Protestors to Meta AI: “Sharing model weights is fundamentally unsafe” 

WHO: Concerned citizens 

WHAT: Protest against Meta (formerly Facebook) releasing large language model (AI) weights

WHERE: The Meta building in San Francisco, 250 Howard St, San Francisco, CA 94105 (event page)

WHEN: 4:00pm Friday September 29, 2023 

WHY: Protestors will be gathering outside the Meta building in San Francisco on September 29th to call for “responsible release” of their cutting edge AI models. The protestors demand that Meta stop releasing the weights of their AI models publicly— what they term “irreversible proliferation”. 

Protest organizer Holly Elmore says “Unlike other top AI labs, Meta says that they plan to keep releasing the weights of their models publicly, which allows anyone with an internet connection the ability to modify them. Once model weights are released, they cannot be recalled even if it becomes clear the model is unsafe– proliferating the AI model is irreversible. Chief AI Scientist at Meta, Yann LeCun, has said he’s not worried if bad actors gain access to powerful AIs, even if the AIs have human-level or superhuman capabilities. This is unacceptable. New tech shouldn’t be creating a Wild West where my good AI fights your bad AI– AI should be regulated like we regulate pharmaceuticals or airplanes, so that it is safe before it is released.” 

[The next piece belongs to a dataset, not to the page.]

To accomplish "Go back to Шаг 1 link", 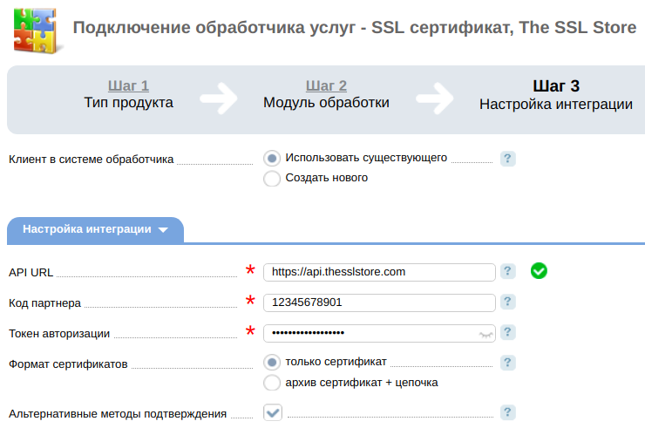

When large language models (LLMs) are accessed through an API, users access a version that has been fine-tuned to ensure user safety and there can be additional input/output filtering for safety that does not take place when users are directly running the model from the weights. Meta recently released the model weights of its LLM, LLaMA 2, and the company has said that they will continue to release the weights of new models, trusting that “good guy AIs” will win against “bad guy AIs”. 

Safety measures for LLMs like LLaMA 2 aren’t just about whether they say hateful things. Not only can the safety fine-tuning be stripped from models if one has the weights, Meta released a base version of LLaMa 2 without any safety fine-tuning. This is dangerous because LLMs are increasingly being developed as autonomous agents without the need for a human in the loop. Researchers have found that LLMs can be used to scale phishing campaigns, suggest cyberattacks, synthesize dangerous chemicals, or help plan biological attacks. Over the coming years, as their general capabilities increase, they will only become more capable of malicious activities.

When asked about the protest, Dr. Peter S. Park, AI Existential Safety Postdoctoral Fellow at MIT and Director of StakeOut.AI, said “Already, widely released AI models are being misused for non-consensual pornography, hateful content, and graphic violence. And going forward, Llama 2 and successors will likely enable cybercriminals, rogue actors, and nation-state adversaries to carry out fraud and propaganda campaigns with unprecedented ease.”